1. Subscript and Superscript messes up line height. And there are a lot of these, in data, H2O, H2SO4, Na+, Cl+.
2. There are many mathematical formulas, that are not on the same line. Usually when there are large number fractions/division where both numerator or denominator may be a large formula, or even another fraction.
3. Special characters used in formulas, although we can use all these ASCII codes and display them with the &#—; format, we are not 100% sure they will render well depending on the character sets installed on each browser.
4. Many images may need labels and might be positioned in weird ways.

Overall, I think it is just easier to make them images or use flash than use tons on pixel positioning/controlling words by the pixel, using tons of floats. Now if the system works and runs fast, then I might as well use it for everything else to be consistent for the whole system.

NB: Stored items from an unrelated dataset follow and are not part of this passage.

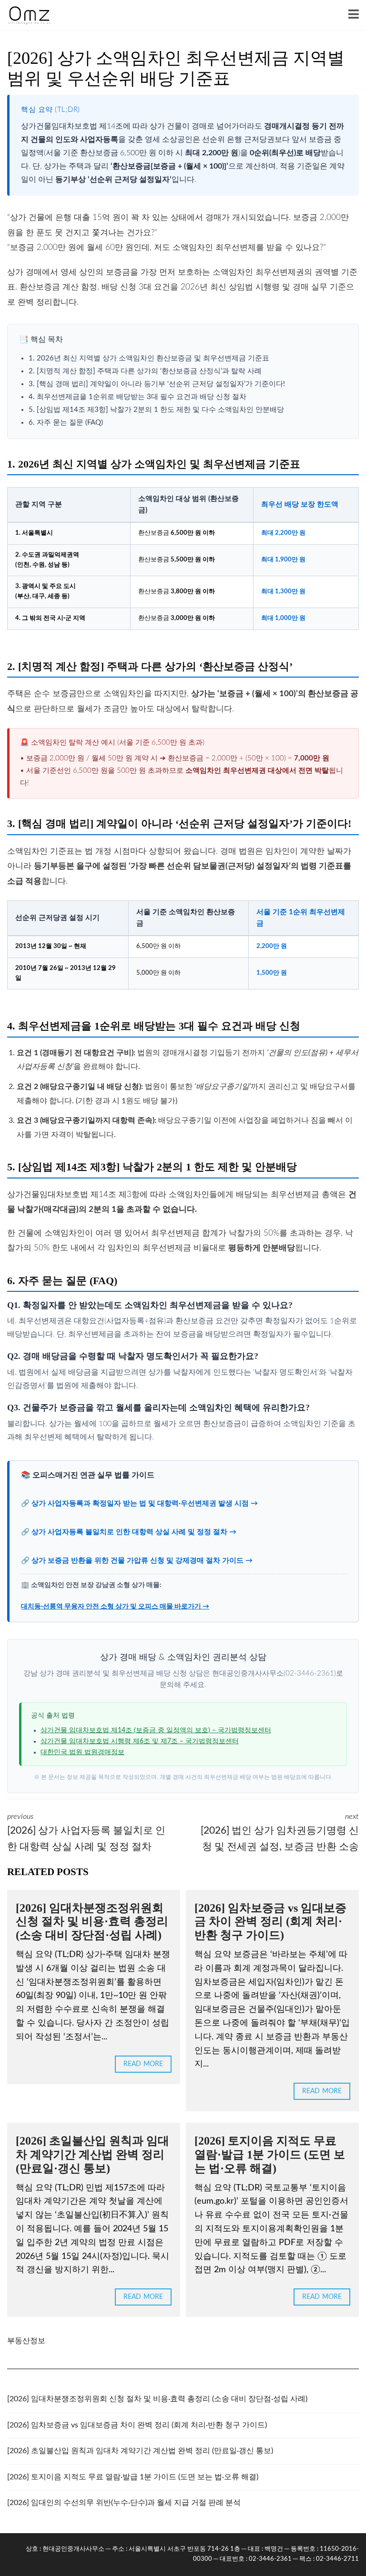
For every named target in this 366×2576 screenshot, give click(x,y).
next (280, 1832)
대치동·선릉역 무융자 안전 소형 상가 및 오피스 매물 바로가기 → (115, 1606)
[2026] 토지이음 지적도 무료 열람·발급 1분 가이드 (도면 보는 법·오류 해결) (269, 2155)
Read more (143, 2064)
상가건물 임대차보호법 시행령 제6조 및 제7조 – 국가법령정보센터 (140, 1741)
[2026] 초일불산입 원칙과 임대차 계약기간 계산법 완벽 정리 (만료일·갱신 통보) (92, 2155)
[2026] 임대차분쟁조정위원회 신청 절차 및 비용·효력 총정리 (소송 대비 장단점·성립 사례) (92, 1922)
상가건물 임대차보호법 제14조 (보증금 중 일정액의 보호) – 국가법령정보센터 (156, 1730)
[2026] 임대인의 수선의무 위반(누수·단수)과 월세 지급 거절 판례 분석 (124, 2502)
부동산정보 (26, 2341)
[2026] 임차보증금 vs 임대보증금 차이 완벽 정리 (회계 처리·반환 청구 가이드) (270, 1922)
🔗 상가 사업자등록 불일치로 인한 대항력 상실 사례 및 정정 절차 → (128, 1532)
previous (86, 1832)
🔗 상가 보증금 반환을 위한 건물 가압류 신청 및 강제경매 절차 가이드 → (137, 1560)
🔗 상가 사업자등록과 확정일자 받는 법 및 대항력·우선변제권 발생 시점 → (139, 1503)
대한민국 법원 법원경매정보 (82, 1752)
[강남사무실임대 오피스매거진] (25, 15)
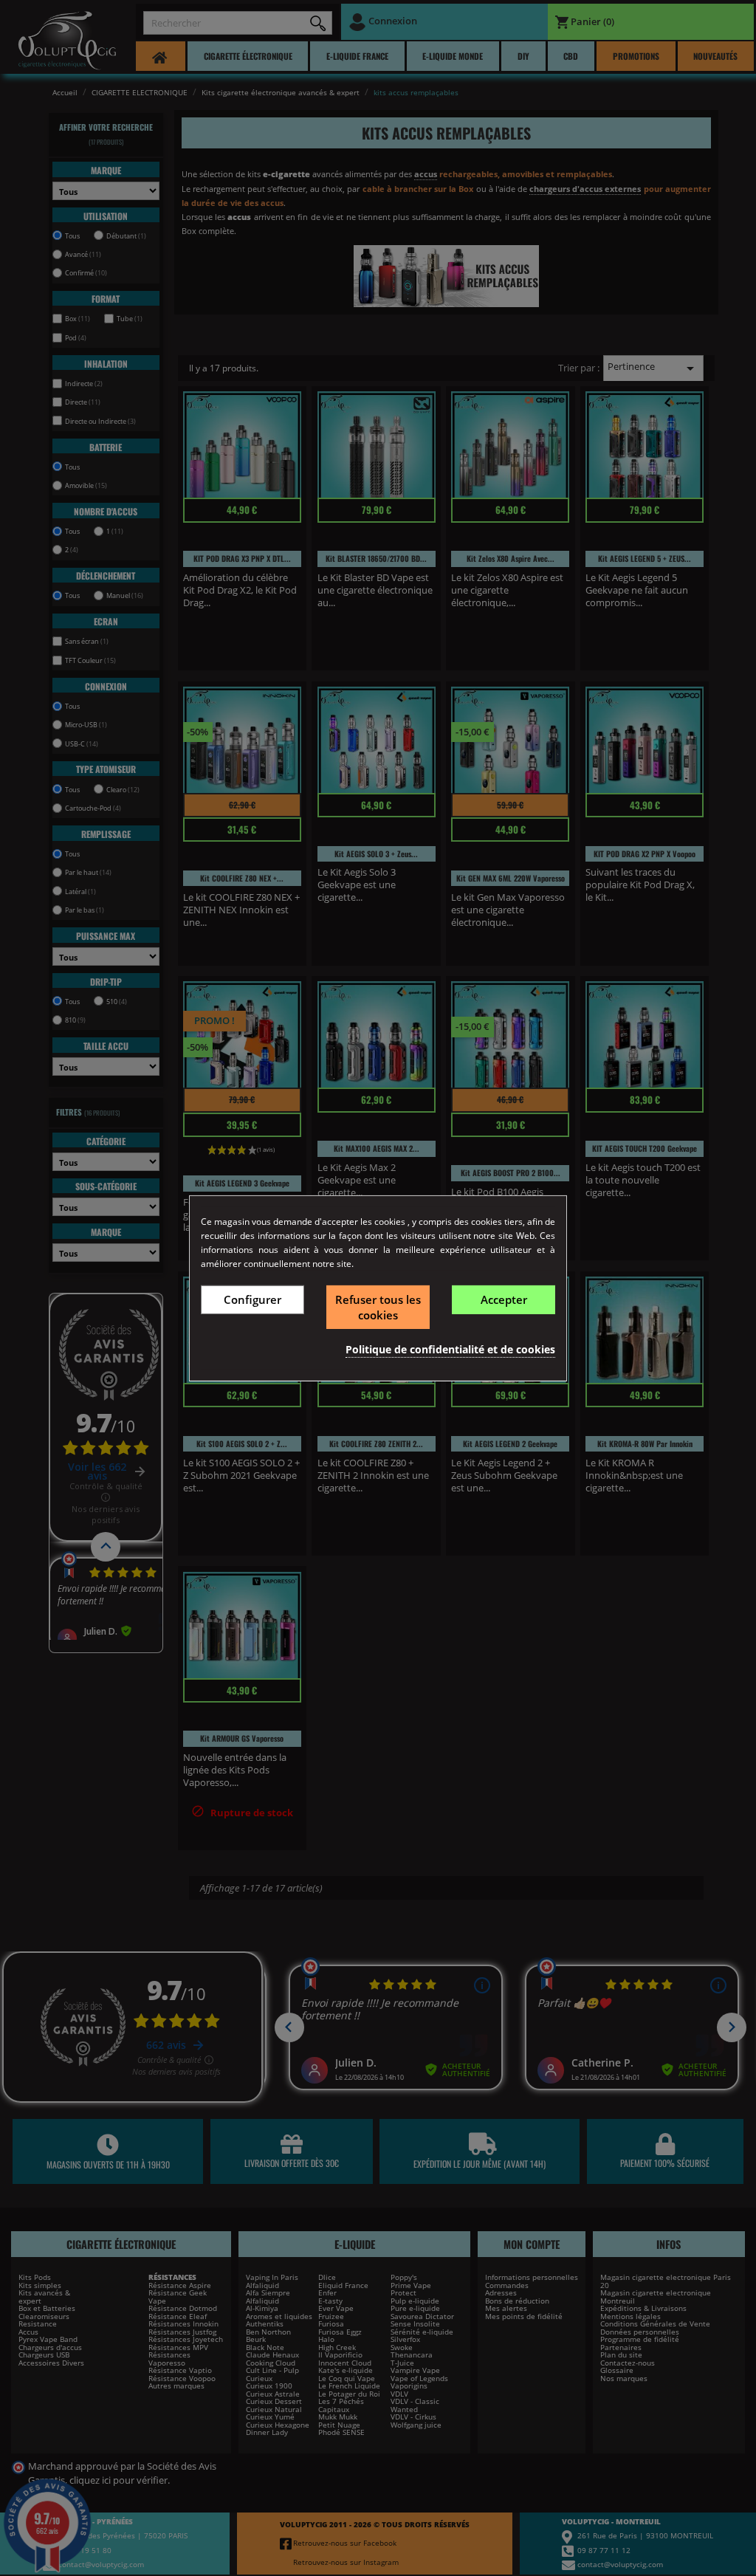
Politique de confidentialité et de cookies (450, 1349)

On 05.26.09 Miercoles scribed these epic words:

DogsheepBeta gives much better answers.
http://www.openendedadventure.com/DogsheepBeta.aspx

On 05.28.09 Anonymous scribed these epic words:

While I agree with Joe’s reply that images are generated for typographical reasons rather than securing their data sets, I don’t think this is any better of a reason. The accessibility concerns raised here are significant. Forcing the rendering of images on all browsers all the time and requiring not only intensive client-side JS to load the content but extremely intensive server-side processes is a bad idea, the latter being a bad idea which will probably significantly hinder scalability. Frankly, it’s a copout.

There are browsers that support MathML and there are browsers that support Unicode and most of the notations used. These technologies should be taken advantage of when possible. For a site that claims to be smart enough to understand natural language, I’m sure they could make their algorithms smart enough to drop to plaintext when there are no typographical issues. They already use plaintext with images quite successfully on their sister site MathWorld. I see nothing inconsistent about that UI. The value of having directly copyable text is huge from a user experience point of view, especially for a system where data is meant to be taken out.

On a sidenote, I really don’t understand this “Export to PDF” thing. Are they trying to reimplement the browser on the server side? This is something 99% of browsers and OS’s in general already support via the Print functionality (it might be XPS or PS depending on the system). It seems like yet another service that needlessly tasks their systems.